La voz del Padre identifica a Cristo con el siervo de Yavé. Jesús acepta esta misión y confiesa su disposición a obedecer al Padre en todo, cuando dice al Bautista: «conviene que se cumpla toda justicia» (Mt 3,15). 


Para la Biblia, la «justicia» es la respuesta del hombre a la Ley de Dios, que manifiesta su voluntad. Jesús se somete incondicionalmente a la voluntad de Dios, deseando cumplir todo lo que él ha dispuesto, para que se realice su proyecto de salvación sobre los hombres. 

Encontramos una confirmación de la actitud de Jesús cuando, en Getsemaní, ora a su Padre diciendo: «No se haga mi voluntad, sino la tuya» (Mt 26,39). 

El bautismo nos enseña que Jesús no se distancia de nuestra historia de pecado. Por el contrario, la asume hasta el fondo, se hace solidario con nosotros hasta las últimas consecuencias, que son el sufrimiento y la muerte. De ahí que tenga que recibir un bautismo final que le angustia, que es su muerte violenta (Lc 12,49-50) y que nuestro bautismo sea participación en su misterio pascual (Rom 6).

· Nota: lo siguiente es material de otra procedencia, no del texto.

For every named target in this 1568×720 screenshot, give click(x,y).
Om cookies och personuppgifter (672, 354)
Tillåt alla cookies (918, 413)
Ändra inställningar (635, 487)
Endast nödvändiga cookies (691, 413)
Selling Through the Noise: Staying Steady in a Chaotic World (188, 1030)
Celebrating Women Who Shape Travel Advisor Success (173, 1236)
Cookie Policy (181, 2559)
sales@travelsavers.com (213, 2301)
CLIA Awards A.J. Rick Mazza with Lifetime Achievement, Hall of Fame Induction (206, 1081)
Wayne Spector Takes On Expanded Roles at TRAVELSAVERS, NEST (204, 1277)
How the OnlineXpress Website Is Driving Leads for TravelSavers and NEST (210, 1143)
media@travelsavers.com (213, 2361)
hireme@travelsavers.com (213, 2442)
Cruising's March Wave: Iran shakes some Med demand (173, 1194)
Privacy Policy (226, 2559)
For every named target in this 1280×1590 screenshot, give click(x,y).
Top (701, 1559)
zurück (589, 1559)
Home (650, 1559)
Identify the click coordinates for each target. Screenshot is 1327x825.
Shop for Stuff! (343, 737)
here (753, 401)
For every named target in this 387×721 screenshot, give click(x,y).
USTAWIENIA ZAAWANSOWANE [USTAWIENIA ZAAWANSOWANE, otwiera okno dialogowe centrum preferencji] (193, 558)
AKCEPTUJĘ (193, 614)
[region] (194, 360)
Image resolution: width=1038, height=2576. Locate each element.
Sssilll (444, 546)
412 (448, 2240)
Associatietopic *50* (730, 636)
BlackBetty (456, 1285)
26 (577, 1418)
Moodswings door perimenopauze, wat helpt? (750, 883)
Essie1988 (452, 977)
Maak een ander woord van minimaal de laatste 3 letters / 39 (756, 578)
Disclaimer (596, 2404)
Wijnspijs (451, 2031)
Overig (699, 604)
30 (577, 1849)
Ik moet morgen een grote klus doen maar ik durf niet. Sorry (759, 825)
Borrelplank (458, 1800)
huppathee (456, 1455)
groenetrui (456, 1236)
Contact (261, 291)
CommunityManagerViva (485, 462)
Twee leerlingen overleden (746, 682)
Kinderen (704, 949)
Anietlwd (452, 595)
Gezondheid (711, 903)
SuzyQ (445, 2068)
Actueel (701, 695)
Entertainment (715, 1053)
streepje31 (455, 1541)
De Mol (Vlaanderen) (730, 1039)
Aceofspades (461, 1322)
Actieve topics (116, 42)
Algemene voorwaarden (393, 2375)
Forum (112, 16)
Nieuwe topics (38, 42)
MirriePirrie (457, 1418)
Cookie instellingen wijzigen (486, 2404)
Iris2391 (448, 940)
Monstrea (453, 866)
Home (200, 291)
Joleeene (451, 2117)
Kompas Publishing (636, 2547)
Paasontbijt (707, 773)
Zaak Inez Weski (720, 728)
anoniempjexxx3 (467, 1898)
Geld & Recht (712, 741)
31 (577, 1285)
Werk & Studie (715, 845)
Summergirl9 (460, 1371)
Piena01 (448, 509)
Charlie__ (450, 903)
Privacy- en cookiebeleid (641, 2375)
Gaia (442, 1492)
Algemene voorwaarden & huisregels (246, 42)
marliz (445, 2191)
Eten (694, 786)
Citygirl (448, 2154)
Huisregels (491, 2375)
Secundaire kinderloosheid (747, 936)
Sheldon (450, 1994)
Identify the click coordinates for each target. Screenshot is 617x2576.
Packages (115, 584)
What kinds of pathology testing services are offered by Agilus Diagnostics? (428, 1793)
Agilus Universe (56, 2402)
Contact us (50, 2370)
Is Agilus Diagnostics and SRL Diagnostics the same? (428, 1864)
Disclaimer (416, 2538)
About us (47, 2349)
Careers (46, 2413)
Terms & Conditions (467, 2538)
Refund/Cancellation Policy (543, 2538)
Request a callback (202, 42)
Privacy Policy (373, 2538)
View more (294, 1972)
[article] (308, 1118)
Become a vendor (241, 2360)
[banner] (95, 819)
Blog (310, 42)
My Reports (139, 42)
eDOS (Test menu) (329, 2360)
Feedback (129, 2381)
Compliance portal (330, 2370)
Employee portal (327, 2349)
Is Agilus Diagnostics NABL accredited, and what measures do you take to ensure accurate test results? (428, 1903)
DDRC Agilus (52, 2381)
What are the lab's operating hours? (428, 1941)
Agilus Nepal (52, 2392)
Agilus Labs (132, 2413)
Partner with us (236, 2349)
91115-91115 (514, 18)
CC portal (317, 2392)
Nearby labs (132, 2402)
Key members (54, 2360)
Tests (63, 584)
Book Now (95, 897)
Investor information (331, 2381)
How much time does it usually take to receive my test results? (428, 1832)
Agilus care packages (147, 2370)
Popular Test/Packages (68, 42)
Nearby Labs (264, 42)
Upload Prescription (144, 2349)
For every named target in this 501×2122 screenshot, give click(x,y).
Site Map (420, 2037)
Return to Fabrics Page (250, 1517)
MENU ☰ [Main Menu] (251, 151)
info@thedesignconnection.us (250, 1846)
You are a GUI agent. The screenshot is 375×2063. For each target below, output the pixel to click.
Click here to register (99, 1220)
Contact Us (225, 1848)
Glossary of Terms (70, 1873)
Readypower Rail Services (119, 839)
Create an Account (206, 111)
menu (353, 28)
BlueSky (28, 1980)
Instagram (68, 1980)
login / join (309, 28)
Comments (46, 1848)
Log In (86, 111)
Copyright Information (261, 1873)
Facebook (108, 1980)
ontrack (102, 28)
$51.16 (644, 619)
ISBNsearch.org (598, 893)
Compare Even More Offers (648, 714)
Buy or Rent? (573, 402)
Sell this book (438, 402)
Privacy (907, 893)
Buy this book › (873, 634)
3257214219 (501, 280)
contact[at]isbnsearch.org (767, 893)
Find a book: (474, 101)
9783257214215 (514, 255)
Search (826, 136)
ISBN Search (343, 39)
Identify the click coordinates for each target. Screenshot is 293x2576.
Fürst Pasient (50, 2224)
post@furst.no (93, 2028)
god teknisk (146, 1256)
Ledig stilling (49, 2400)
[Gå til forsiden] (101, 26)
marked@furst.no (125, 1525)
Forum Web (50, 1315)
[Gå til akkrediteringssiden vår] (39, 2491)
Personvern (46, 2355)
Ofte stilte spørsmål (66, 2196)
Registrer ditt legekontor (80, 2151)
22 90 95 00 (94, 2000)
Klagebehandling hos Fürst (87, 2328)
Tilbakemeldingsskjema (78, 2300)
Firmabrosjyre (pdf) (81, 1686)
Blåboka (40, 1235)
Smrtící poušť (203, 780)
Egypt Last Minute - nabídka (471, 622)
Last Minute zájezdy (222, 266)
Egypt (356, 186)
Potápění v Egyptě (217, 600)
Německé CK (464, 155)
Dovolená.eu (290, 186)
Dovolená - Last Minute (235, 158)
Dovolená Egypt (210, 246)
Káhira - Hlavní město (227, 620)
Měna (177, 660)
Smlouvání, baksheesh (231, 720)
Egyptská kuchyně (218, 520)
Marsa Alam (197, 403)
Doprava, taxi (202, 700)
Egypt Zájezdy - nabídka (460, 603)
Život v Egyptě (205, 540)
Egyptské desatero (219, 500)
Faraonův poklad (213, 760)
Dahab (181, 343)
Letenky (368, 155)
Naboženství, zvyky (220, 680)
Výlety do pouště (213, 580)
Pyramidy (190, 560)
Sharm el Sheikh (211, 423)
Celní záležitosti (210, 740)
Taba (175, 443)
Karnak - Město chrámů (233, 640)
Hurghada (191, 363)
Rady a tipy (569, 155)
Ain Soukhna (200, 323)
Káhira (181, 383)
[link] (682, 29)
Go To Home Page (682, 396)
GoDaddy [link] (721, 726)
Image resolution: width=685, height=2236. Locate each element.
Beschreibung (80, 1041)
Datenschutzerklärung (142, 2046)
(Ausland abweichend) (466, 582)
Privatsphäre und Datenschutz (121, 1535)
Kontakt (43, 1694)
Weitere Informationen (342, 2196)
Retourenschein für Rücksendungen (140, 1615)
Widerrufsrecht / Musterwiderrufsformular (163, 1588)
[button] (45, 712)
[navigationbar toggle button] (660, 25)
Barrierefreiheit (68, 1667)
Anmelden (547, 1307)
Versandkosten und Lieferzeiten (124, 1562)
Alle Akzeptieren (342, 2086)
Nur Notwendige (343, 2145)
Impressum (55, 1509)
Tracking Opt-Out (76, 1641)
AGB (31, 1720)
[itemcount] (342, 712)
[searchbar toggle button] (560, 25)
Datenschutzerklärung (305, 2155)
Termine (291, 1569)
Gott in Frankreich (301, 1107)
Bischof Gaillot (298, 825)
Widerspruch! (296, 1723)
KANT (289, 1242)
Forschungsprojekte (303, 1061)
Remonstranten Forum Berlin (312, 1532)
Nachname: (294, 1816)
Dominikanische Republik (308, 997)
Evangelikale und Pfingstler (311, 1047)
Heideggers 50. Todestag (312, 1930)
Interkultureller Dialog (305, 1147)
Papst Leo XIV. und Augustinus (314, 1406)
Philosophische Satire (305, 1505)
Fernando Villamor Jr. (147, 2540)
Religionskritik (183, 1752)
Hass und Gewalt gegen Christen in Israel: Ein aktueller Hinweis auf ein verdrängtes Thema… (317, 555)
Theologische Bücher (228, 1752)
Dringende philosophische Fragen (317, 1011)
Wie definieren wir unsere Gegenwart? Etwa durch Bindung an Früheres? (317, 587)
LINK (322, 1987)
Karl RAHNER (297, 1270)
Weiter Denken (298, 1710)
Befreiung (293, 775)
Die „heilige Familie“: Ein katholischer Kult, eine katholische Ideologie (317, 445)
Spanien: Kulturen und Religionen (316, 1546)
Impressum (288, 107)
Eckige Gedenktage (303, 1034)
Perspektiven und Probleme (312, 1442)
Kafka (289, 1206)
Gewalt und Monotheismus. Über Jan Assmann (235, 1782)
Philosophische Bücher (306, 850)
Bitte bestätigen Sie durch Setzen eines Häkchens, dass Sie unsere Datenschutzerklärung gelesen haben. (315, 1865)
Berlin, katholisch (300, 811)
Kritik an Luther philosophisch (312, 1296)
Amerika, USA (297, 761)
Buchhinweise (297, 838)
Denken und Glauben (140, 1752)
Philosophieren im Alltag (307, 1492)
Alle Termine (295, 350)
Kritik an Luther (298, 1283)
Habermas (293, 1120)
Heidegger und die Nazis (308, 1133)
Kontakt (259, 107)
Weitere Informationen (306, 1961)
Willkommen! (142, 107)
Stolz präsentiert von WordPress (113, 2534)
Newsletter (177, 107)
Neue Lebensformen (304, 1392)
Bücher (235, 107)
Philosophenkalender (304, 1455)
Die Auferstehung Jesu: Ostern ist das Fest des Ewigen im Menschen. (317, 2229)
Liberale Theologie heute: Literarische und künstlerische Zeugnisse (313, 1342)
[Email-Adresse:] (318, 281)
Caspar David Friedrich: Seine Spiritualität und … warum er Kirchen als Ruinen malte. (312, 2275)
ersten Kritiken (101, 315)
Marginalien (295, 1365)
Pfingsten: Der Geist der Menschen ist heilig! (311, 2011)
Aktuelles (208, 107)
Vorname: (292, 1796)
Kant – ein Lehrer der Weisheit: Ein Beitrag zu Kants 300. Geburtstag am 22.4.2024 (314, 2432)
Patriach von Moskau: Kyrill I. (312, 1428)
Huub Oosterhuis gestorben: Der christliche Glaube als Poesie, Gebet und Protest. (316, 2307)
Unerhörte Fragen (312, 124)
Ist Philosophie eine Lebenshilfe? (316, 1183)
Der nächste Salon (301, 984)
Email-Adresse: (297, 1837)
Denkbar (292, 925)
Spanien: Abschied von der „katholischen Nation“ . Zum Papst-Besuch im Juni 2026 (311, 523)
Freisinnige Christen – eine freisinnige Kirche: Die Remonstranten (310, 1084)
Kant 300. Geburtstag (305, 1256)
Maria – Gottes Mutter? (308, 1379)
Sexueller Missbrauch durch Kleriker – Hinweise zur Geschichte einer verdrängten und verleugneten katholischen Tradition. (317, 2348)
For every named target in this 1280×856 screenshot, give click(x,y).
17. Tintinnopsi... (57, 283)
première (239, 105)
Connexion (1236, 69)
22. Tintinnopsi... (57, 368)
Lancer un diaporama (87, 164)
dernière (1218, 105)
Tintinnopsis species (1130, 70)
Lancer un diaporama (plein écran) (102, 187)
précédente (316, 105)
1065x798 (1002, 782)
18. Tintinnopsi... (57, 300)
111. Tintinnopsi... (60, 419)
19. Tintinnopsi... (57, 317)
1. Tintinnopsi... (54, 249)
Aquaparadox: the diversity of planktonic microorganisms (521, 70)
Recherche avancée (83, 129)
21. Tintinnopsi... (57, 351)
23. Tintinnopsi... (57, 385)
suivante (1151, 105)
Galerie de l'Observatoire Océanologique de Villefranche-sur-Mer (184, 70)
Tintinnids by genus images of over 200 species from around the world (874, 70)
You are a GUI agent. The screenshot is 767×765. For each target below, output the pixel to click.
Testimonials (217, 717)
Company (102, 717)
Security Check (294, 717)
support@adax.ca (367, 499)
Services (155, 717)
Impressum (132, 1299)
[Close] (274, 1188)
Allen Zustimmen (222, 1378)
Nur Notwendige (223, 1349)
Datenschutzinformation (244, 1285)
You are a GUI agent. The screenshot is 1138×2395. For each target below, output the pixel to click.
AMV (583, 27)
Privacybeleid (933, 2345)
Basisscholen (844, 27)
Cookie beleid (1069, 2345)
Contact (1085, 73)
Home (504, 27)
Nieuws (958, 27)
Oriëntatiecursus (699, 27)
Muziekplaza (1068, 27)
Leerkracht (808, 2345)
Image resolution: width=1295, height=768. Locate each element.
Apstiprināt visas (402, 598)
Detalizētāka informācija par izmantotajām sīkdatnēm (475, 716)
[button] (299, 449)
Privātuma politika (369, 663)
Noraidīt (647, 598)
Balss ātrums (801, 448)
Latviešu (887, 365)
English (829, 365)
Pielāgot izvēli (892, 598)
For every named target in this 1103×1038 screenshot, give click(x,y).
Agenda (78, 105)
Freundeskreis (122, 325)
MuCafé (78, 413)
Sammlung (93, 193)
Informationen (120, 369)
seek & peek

El catecismo ofrece una apretada síntesis de la teología del bautismo del Señor: «Su eterna consagración mesiánica fue revelada en el tiempo de su vida terrena, en el momento de su bautismo […] El bautismo de Jesús es, por su parte, la aceptación y la inauguración de su misión de siervo doliente […] Por amor acepta el bautismo de muerte para la remisión de nuestros pecados. A esta aceptación responde la voz del Padre que pone toda su complacencia en su Hijo. El Espíritu que Jesús posee en plenitud desde su concepción viene a “posarse” sobre él (Jn 1,32-33; cf. Is 11,2). De él manará este Espíritu para toda la humanidad. En su bautismo, “se abrieron los cielos” (Mt 3,16) que el pecado de Adán había cerrado; y las aguas fueron santificadas por el descenso de Jesús y del Espíritu como preludio de la nueva creación». (nn. 438 y 536).